_TRECHO_.
◇ ◇ ◇ ◇

Segundo a Agência Nacional de Saúde Suplementar (ANS), 47 milhões de brasileiros (cerca de 20% da população) têm plano de saúde —logo, acesso a hospitais privados.
Estão classificadas como hospitais privados as instituições mantidas por entidades privadas, ainda que haja convênios para realizar determinados atendimentos pelo SUS.
Em geral, o percentual de doentes com comorbidades que precisam de internação é semelhante nos hospitais públicos e privados. A diferença está nas chances de cura: mais da metade (56%) dos pacientes com doenças crônicas internados nas instituições públicas morre, enquanto nas privadas 58% sobrevivem.
Antonio Bitu, médico intensivista de uma UTI pública e de uma semi-UTI privada de Recife, diz que os doentes da rede pública costumam ter quadro mais grave por causa de comorbidades não tratadas.
“O paciente [da rede pública] vem com problemas de base. Tem insuficiência cardíaca mal tratada, diabetes sem controle. A Covid acaba sendo a gota d’água”, afirma. “Infelizmente, é muita gente que já chega em estado muito grave.”

◇ ◇ ◇ ◇

(Entradas de dados coletadas)
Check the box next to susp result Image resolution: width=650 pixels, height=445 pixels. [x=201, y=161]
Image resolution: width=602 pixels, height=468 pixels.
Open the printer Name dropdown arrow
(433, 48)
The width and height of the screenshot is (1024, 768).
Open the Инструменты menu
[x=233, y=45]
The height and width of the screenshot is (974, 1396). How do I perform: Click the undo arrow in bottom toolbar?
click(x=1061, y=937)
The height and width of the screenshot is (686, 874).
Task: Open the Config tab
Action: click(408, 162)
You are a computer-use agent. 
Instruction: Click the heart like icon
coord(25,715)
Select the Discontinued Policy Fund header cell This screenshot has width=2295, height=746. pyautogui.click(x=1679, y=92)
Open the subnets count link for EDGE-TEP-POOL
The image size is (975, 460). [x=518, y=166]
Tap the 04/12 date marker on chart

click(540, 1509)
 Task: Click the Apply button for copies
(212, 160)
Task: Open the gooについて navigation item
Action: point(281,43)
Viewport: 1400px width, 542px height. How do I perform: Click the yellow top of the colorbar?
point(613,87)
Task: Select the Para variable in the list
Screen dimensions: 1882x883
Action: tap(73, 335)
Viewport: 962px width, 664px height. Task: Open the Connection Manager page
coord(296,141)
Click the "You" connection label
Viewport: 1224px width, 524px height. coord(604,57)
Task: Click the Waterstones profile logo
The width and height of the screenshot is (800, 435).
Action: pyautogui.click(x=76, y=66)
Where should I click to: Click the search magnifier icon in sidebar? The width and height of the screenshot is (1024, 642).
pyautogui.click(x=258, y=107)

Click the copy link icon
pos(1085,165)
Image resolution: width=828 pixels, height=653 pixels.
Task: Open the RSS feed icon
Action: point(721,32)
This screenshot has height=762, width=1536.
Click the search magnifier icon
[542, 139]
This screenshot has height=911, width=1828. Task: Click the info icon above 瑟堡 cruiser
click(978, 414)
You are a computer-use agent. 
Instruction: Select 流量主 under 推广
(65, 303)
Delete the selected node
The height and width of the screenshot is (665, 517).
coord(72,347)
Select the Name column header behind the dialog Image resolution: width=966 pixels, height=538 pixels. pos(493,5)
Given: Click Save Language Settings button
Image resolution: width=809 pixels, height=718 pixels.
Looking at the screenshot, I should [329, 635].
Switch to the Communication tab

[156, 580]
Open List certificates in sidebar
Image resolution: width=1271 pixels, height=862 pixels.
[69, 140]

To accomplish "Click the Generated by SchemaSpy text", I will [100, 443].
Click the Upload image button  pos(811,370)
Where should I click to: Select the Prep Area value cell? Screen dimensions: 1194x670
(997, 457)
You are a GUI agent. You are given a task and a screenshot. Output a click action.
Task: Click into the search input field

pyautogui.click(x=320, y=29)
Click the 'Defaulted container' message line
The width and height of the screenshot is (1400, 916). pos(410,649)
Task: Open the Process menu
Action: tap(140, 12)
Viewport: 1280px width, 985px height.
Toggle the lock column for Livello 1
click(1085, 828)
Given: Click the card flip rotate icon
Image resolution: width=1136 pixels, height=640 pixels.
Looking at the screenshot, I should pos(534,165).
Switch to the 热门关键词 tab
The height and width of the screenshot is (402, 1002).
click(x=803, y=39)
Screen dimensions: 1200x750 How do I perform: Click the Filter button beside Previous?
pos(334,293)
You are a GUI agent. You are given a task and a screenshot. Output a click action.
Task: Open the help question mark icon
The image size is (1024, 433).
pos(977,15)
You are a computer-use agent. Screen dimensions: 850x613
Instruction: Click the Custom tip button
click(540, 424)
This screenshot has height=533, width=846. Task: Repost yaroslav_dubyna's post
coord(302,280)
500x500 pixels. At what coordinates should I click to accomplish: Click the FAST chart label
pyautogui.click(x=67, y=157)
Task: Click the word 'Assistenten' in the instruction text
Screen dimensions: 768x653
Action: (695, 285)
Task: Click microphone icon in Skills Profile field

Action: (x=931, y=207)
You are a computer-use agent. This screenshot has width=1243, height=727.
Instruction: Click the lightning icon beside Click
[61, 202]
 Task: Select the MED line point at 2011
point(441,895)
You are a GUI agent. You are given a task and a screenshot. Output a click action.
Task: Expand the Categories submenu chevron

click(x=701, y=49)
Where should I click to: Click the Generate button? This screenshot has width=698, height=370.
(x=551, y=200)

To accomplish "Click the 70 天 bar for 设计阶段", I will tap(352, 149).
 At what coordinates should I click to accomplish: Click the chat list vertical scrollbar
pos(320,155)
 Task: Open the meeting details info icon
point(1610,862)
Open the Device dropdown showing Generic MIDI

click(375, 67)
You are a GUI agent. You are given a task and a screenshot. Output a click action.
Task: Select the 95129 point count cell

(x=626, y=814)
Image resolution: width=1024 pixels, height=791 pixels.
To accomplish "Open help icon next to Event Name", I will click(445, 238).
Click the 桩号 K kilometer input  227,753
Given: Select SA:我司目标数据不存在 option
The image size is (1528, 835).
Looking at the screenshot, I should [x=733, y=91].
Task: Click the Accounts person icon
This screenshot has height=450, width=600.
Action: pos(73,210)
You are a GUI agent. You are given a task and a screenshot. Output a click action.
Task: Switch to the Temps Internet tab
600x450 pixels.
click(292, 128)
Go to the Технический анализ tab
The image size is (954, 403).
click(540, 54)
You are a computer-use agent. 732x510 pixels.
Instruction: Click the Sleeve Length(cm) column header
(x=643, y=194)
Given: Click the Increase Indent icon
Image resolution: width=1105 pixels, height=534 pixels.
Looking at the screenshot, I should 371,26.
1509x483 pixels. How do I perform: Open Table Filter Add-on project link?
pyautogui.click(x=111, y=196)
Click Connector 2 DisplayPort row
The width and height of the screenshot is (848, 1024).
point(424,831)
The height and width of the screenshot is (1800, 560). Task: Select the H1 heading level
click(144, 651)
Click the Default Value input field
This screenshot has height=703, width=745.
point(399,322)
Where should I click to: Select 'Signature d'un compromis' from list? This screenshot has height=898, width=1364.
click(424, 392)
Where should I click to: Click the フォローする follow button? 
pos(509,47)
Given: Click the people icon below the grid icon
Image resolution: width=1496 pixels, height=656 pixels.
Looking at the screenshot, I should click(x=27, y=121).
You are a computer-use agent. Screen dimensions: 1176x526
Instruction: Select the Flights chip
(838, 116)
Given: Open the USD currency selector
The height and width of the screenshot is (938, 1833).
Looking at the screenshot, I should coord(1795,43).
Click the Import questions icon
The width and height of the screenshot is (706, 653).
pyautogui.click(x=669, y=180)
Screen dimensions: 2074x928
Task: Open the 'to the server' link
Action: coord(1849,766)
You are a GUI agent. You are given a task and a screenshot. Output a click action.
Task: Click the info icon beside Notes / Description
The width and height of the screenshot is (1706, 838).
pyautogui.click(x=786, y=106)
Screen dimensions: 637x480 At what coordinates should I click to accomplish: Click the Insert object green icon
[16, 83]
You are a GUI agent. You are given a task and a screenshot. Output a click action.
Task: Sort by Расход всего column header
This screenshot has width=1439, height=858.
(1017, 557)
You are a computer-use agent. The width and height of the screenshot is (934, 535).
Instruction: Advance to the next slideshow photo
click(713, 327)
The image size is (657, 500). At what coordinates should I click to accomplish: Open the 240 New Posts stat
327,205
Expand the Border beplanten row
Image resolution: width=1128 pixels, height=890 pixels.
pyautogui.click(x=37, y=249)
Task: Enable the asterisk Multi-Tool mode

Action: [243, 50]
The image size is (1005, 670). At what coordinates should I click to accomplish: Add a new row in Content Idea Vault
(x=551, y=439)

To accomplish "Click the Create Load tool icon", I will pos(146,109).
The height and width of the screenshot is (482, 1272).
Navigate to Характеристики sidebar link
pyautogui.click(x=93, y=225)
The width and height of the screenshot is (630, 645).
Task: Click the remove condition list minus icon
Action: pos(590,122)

◇ ◇ ◇ ◇

_INSTRUÇÃO DA TAREFA_.
Responda com base no trecho sobre hospitais públicos e privados:
1. Segundo a ANS, quantos brasileiros têm plano de saúde?
2. Que percentual dos pacientes com doenças crônicas internados nas instituições públicas morre?
3. Em que cidade ficam a UTI pública e a semi-UTI privada onde Antonio Bitu trabalha?

_RESPOSTA DO EXERCÍCIO_.
1. 47 milhões, cerca de 20% da população.
2. 56%.
3. Recife.